Workers ordered to ‘take cover’ near Hanford nuclear reservation

Published 1:43 pm Wednesday, September 1, 2021

HANFORD — Workers in the 200 West Area at the center of the Hanford nuclear reservation were ordered to take cover for almost four hours Wednesday, Sept. 1.

Access to the site was restricted and the Rattlesnake Barricade secure entrance to the site was closed as a precaution. No action was necessary for the public, according to the Department of Energy.

Most Popular

The take cover order was issued after two work crews at the REDOX facility in the 200 West Area noticed an unusual odor, said Hanford officials.

During a take cover alert, workers are told to go inside the nearest facility and close windows and doors.

No radiation or chemical contamination above background levels was detected and about 11 a.m. some workers were being allowed to leave the buildings.

The take cover order for workers closest to the REDOX plant was lifted about noon.

No injuries were reported, and Hanford workers who smelled the odors were encouraged to visit Hanford’s onsite medical provider if they have concerns.

Some Hanford workers have reported serious respiratory and neurological illnesses they suspect are linked to exposure to chemical vapors after smelling odors where waste from Hanford’s defunct reprocessing plants is stored in underground tanks.

The two crews who reported the odors were doing work outside the REDOX plant.

One was there with well drilling equipment, and the other crew was using equipment at ground level to scan for buried materials in preparation for excavation work, according to Hanford officials.

Some digging is planned to install a ventilation system for the REDOX plant for continued work to remove some radioactive and hazardous chemical contamination within the plant to prepare it for eventual demolition. The new ventilation system will improve airflow and filtration to enhance worker safety.

The huge REDOX, or Reduction-Oxidation, plant operated from 1952 through 1967 to chemically separate plutonium from irradiated uranium fuel rods.

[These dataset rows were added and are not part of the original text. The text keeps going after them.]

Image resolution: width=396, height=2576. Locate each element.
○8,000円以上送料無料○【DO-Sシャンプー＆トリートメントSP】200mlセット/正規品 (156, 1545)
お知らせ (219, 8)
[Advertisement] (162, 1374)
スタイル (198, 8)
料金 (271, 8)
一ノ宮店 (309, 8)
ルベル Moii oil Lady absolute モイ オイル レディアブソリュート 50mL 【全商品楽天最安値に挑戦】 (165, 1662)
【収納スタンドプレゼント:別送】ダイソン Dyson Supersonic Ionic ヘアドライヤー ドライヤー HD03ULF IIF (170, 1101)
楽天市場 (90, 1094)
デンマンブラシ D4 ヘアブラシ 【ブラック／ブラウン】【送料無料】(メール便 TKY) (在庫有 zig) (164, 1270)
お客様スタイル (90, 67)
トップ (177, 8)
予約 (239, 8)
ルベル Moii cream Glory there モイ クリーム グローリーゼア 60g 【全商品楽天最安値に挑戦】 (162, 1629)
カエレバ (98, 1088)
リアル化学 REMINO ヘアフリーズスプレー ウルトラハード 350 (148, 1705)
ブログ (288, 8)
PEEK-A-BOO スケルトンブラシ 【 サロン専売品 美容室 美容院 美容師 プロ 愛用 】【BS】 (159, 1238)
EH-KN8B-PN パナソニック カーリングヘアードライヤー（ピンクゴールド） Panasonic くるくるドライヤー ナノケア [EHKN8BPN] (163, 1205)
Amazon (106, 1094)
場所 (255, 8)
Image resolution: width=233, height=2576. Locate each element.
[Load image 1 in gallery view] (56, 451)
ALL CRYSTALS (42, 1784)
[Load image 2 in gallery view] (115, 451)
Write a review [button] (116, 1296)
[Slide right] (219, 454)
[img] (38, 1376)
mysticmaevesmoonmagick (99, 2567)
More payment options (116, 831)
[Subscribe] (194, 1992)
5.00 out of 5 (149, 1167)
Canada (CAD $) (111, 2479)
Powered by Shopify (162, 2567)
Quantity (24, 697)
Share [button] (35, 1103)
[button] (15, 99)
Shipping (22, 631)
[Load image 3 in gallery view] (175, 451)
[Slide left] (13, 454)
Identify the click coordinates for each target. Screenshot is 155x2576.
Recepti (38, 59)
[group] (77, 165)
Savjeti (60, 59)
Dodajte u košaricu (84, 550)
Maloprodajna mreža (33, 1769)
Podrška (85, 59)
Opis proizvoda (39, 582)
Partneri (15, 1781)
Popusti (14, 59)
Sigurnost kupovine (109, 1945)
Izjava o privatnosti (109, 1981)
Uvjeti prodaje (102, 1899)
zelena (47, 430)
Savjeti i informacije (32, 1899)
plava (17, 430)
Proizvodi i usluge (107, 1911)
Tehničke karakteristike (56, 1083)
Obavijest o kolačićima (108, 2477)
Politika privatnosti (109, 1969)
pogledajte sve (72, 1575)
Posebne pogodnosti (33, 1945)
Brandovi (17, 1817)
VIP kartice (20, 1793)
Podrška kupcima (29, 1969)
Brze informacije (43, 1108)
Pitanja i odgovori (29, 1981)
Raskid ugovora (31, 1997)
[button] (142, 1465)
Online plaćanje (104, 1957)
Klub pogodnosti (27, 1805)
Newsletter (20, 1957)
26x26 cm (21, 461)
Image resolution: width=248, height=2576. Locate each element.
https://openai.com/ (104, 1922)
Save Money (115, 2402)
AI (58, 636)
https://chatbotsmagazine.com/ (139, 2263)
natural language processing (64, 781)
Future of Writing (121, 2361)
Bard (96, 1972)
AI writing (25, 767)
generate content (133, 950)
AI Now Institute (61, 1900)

It is 470 feet long and 160 feet wide, and 60 feet tall, with additional underground processing area.

The plant processed about 24,000 tons of uranium fuel rods, eight times more fuel per day than earlier processing plants.

It remains highly contaminated with radioactive and other hazardous chemical waste.

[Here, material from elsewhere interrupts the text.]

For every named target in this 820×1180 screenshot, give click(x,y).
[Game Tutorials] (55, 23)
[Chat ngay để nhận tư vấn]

Under the previous Hanford contractor in charge of the plant, demolition was not scheduled until about 2032, or possibly later because the nearby 222-S Laboratory in central Hanford will be needed to support cleanup efforts for another 30 to 40 years.

Central Plateau Cleanup Co., which has held the contract for cleanup in the center of the Hanford site since early this year, has not been given a time for demolition of the plant.

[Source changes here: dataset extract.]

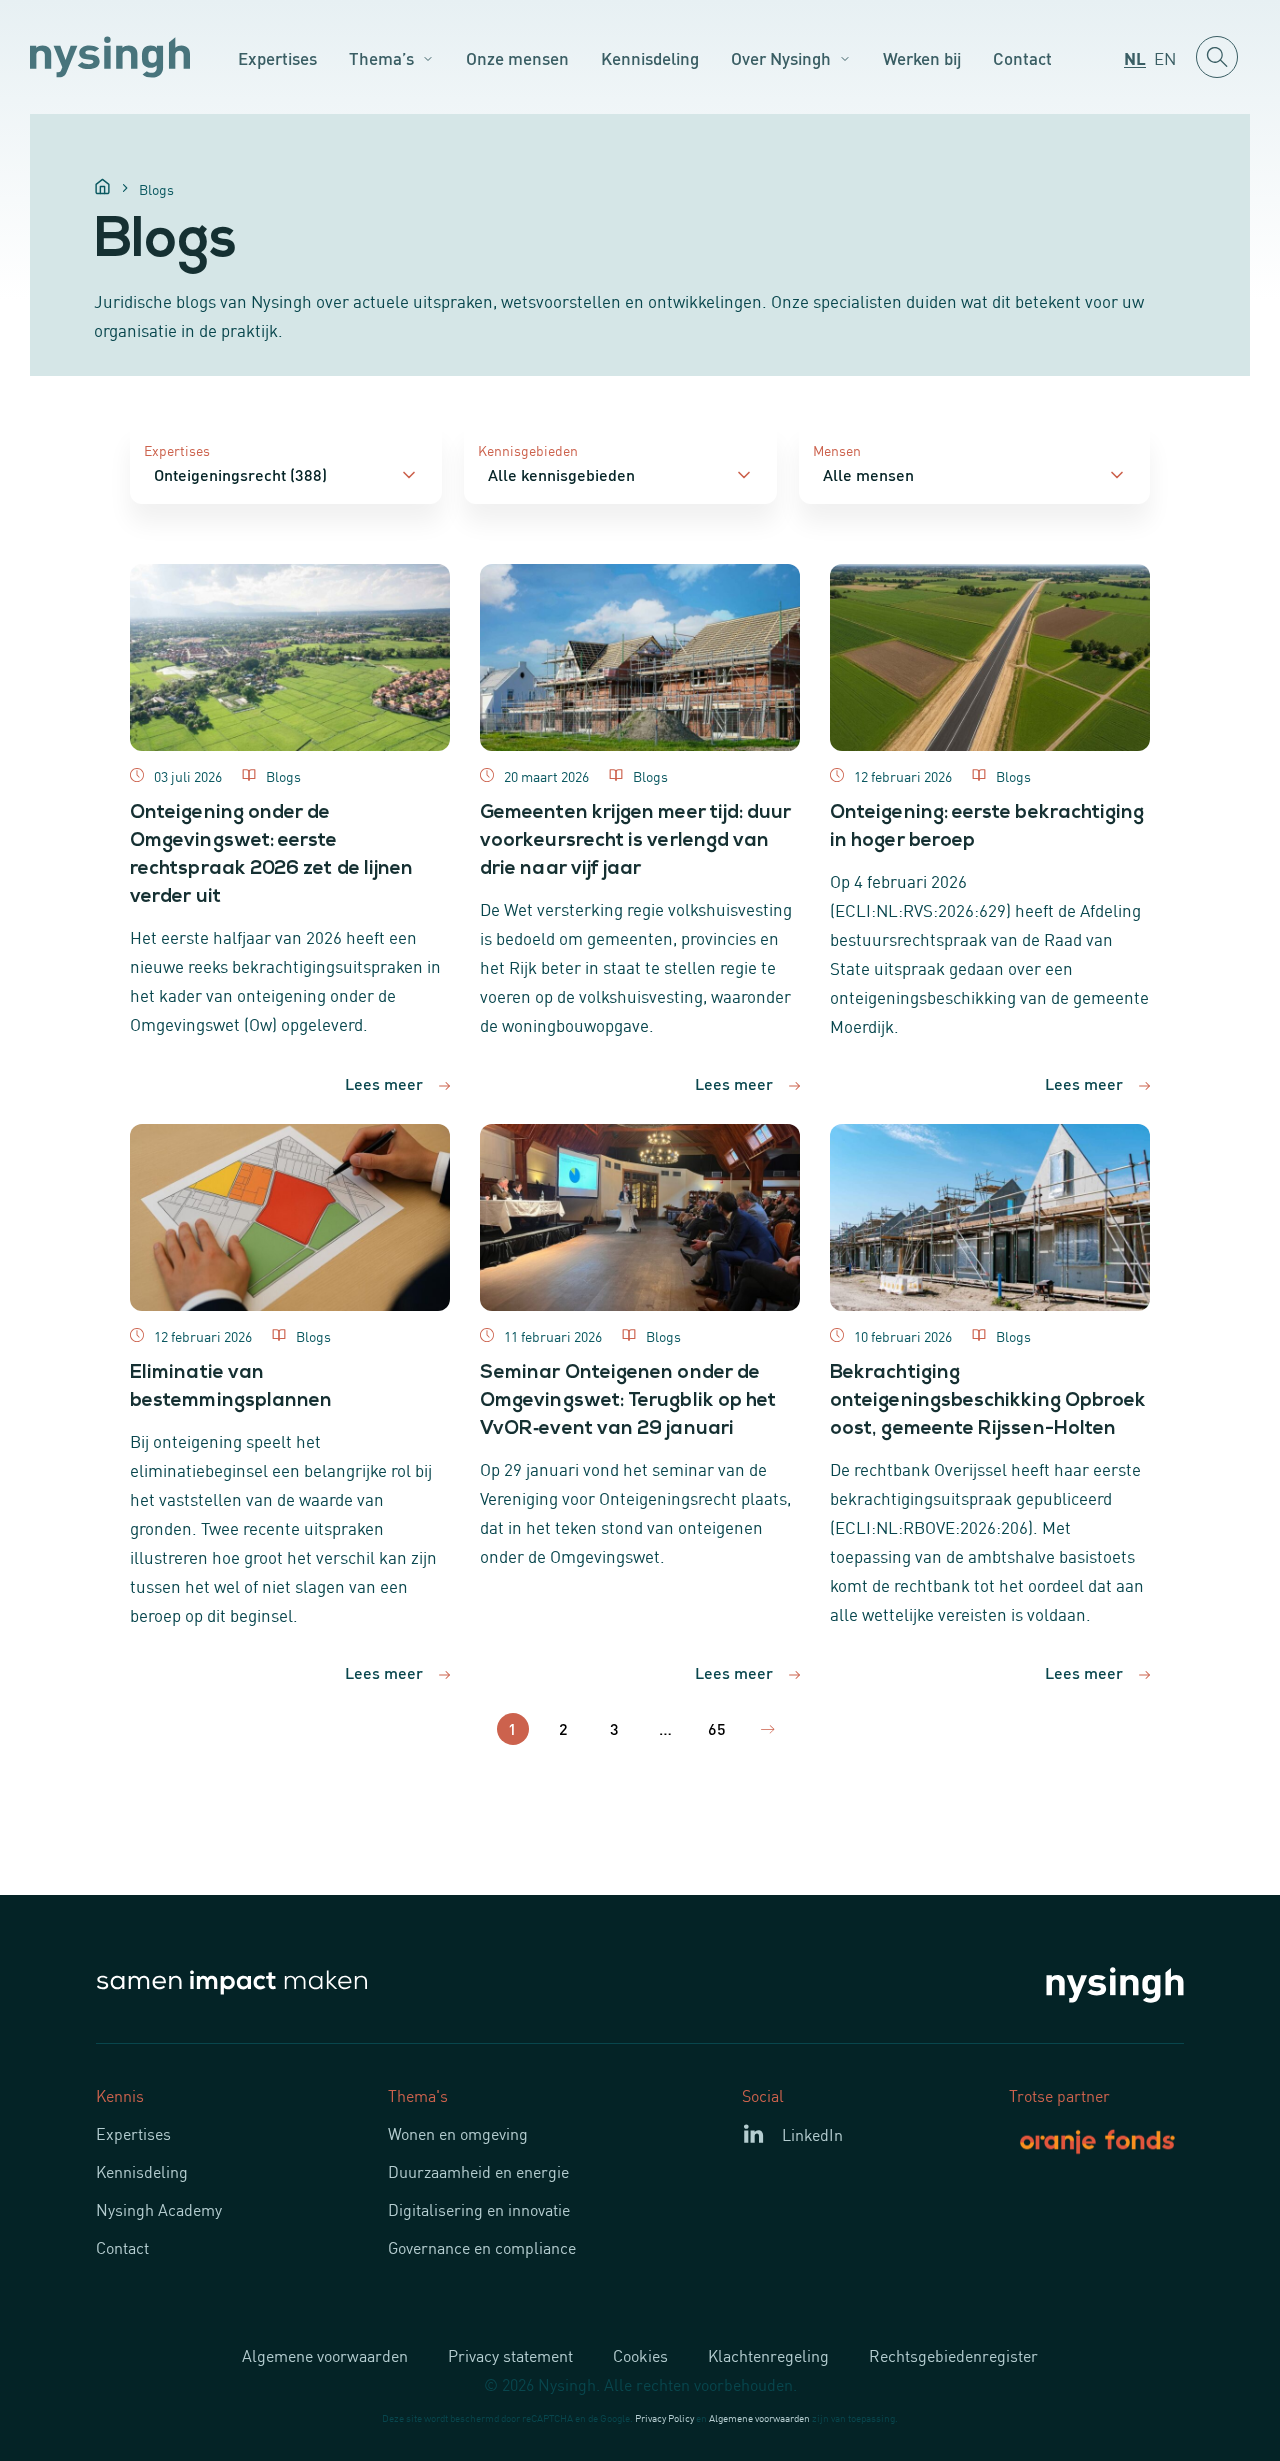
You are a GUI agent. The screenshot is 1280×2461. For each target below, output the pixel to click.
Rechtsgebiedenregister (953, 2355)
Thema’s (381, 57)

The 580-square-mile Hanford site in Eastern Washington was used from World War II through the Cold War to produce about two-thirds of the plutonium for the nation’s nuclear weapons program.

Now about $2.5 billion a year is being spent by the U.S. Department of Energy on environmental cleanup there, including removal of contaminated buildings, digging up buried waste and contaminated soil and decontaminating ground water.